Can the US Feed the World?

Article author: 
Fred Elbel
Article date: 
9 September 2013
Article category: 
Our American Future
Article Body: 

The September issue of Progressive Farmer magazine included a well-researched spread on “Feeding the World - Food Cliff - Can a booming world population be fed without overtaxing resources?" The article asks:

By now, just about everyone knows the scenario: more than 9 billion people on the planet by 2050, all ready to eat. With dwindling natural resources, changing climate and an already stressed environment, will the world's farmers and ranchers be able to feed them? Can agriculture boost food production by 70% over the next to years to satisy the world's appetite?"

Reflecting on the role of the United States in dealing with this crisis, Virginia Tech ag economist and former US chief agricultural trade negotiator stated:

Your role in past changes will be minor compared to what you'll need to do [to feed the world]."

The article continues with a statement from Louis Elwell, Chief executive officer of Bio Soil Enhancers:

The world greets 219,000 new people every day. That's the equivalent of one Britan every year. If we assume most of this new population is from Asia and consumes 1,200 calories a day, then one acre feeds 15 people, at 18,350 calories an acre. That means we'll need the equivalent of 14,600 new acres every day."

The article notes that in America:

Even with Today's population, agriculture consumes more that 80% of U.S. water use annually... "Water is overtaking oil as the world's scarcest critical natural resource," Steven Solomon writes.

However, Charles Fishman disparages the notion of a global water crisis, [saying] ..."all water problems are local, or regional, and their solutions must be local and regional. There is no global water crisis; there are a thousand water crises, each distinct."

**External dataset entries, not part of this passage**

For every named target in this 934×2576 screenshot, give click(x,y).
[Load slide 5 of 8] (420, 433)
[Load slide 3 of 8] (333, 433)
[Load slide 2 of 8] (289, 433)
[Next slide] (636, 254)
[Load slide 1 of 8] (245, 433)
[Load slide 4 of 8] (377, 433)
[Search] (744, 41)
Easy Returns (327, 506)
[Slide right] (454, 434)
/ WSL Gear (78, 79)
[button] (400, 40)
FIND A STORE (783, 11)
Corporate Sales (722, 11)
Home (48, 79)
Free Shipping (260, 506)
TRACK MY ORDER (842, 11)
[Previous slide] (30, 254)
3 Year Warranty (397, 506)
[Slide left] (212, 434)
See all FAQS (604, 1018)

Similarly, there is no global population crisis. There are 195 independent countries on the planet, each of which manages its own population policy - or ignores the problem completely. In the United States, implicit population policy as set by Congress is for the US to grow its own population unendingly via mass immigration. The end result will be an unsustainable number of people in the US, along with correspondingly increased population growth in "donor" countries, since US immigration policy acts as a safety relief valve for population pressure in these "donor" countries. 

Sadly, Progressive Farmer avoided serious discussion of runaway population growth which is driving the coming food crisis.

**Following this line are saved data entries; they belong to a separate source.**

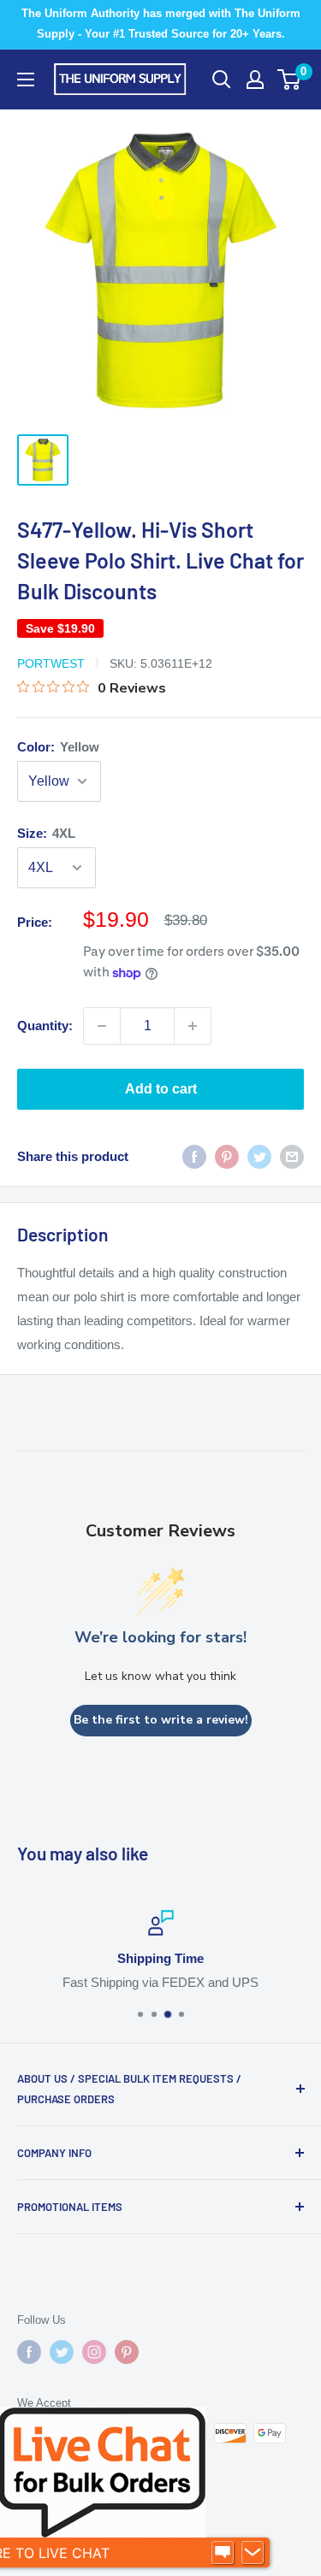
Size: (46, 833)
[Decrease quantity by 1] (102, 1026)
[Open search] (221, 79)
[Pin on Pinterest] (227, 1156)
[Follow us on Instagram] (94, 2352)
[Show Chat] (222, 2553)
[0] (289, 79)
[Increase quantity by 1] (193, 1026)
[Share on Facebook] (194, 1156)
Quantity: (45, 1025)
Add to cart (161, 1089)
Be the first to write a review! (161, 1720)
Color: (58, 747)
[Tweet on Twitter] (259, 1156)
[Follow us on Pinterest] (127, 2352)
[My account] (255, 79)
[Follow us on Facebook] (29, 2352)
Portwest (51, 663)
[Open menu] (25, 79)
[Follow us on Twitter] (62, 2352)
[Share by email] (292, 1156)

It seems that no one wants to talk about the fundamental cause of the problem. Rob Dietz, co-author of "Enough is Enough: Building a Sustainable Economy in a World of Finite Resources" explains:

“We don't like to talk about population, because these conversations quickly go to topics dominated by personal views such as liberty, happiness and life. That makes us uncomfortable, so we avoid them.”2

Dietz observes that whenever society is confronted with a complex problem it “almost always looks at the supply side of the equation and rarely examines the consumption side.”

“It's what we do,” Dietz says. “We think about how we can grow our way out of a problem and rarely consider how we can economize to solve the problem.”

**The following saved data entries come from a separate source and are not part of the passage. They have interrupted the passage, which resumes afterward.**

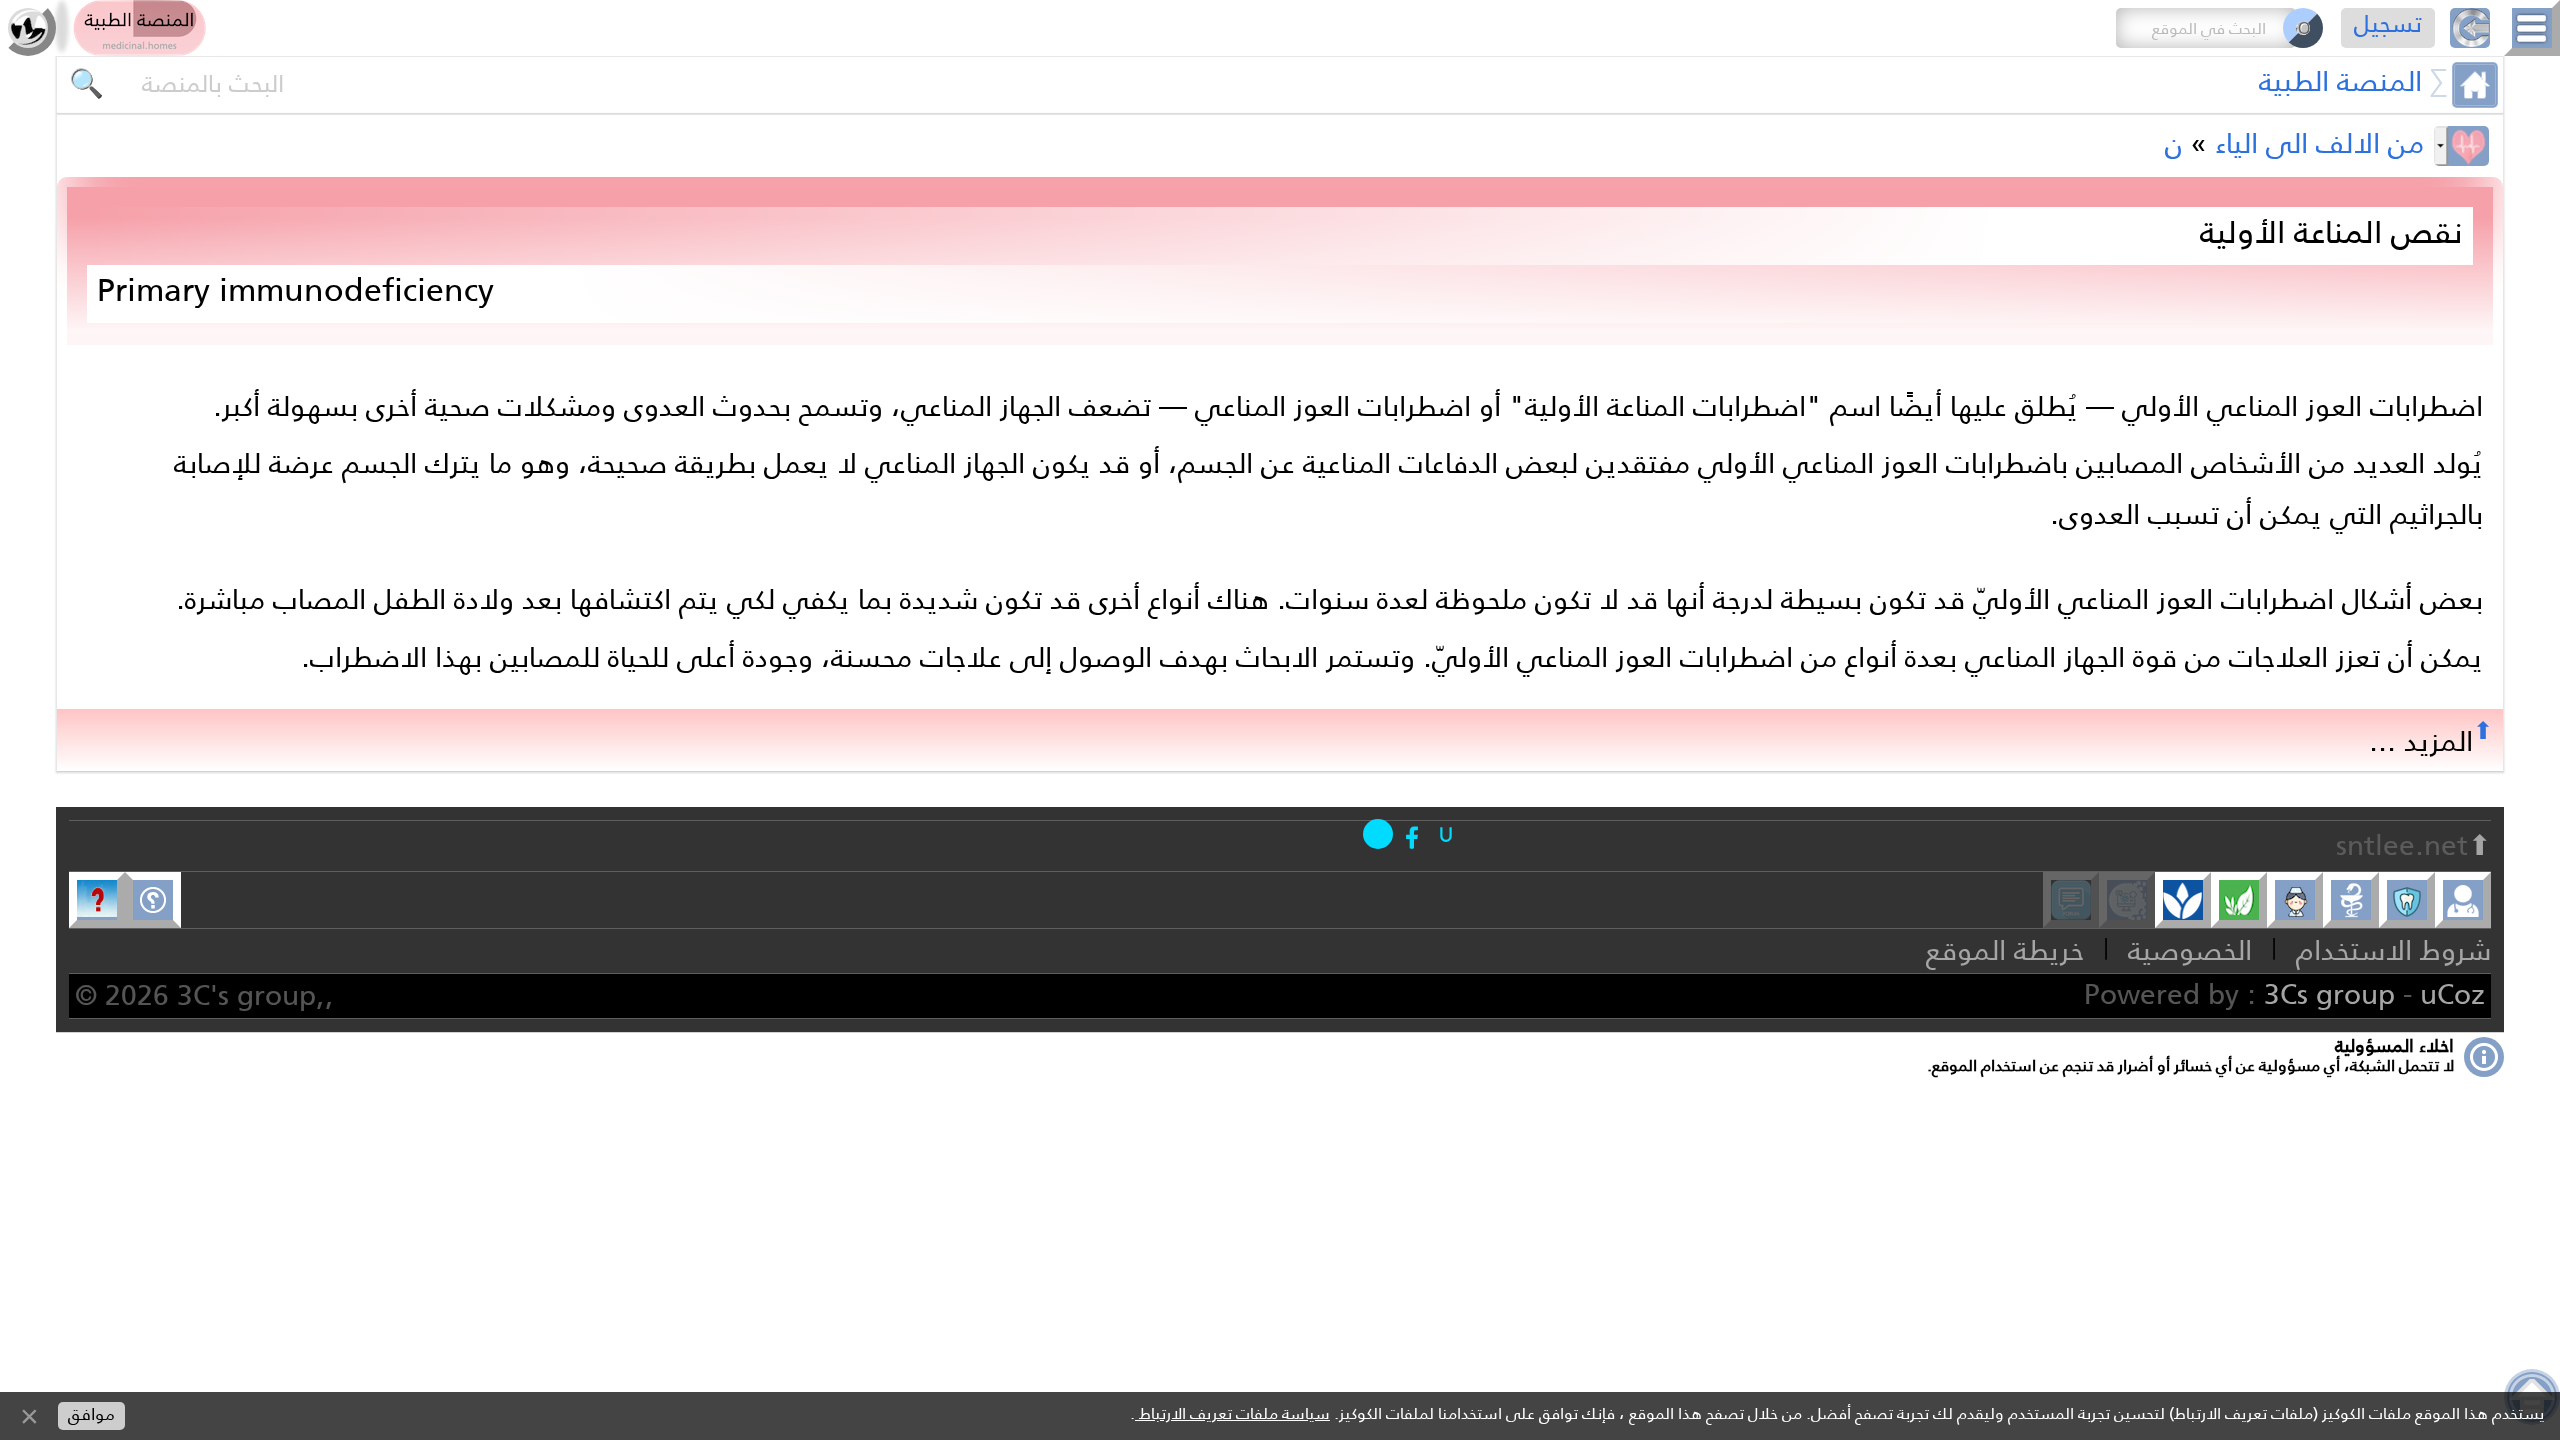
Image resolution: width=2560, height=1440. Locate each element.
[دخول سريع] (1446, 834)
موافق (91, 1414)
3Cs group (2329, 994)
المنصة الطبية (2340, 81)
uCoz (2452, 994)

We can't grow population unendingly in 195 independent countries, nor can we continue to use cheap-labor based mass immigration to endlessly grow United States population. 

We'd better start talking about it.


CAIRCO References:

1. "Feeding the World - Food Cliff - Can a booming world population be fed without overtaxing resources?", Progressive Farmer, September, 2013.

2. "Farm and Food: Feeding the world, but not talking about it", Alan Guebert, JournalStar, September 7, 2013.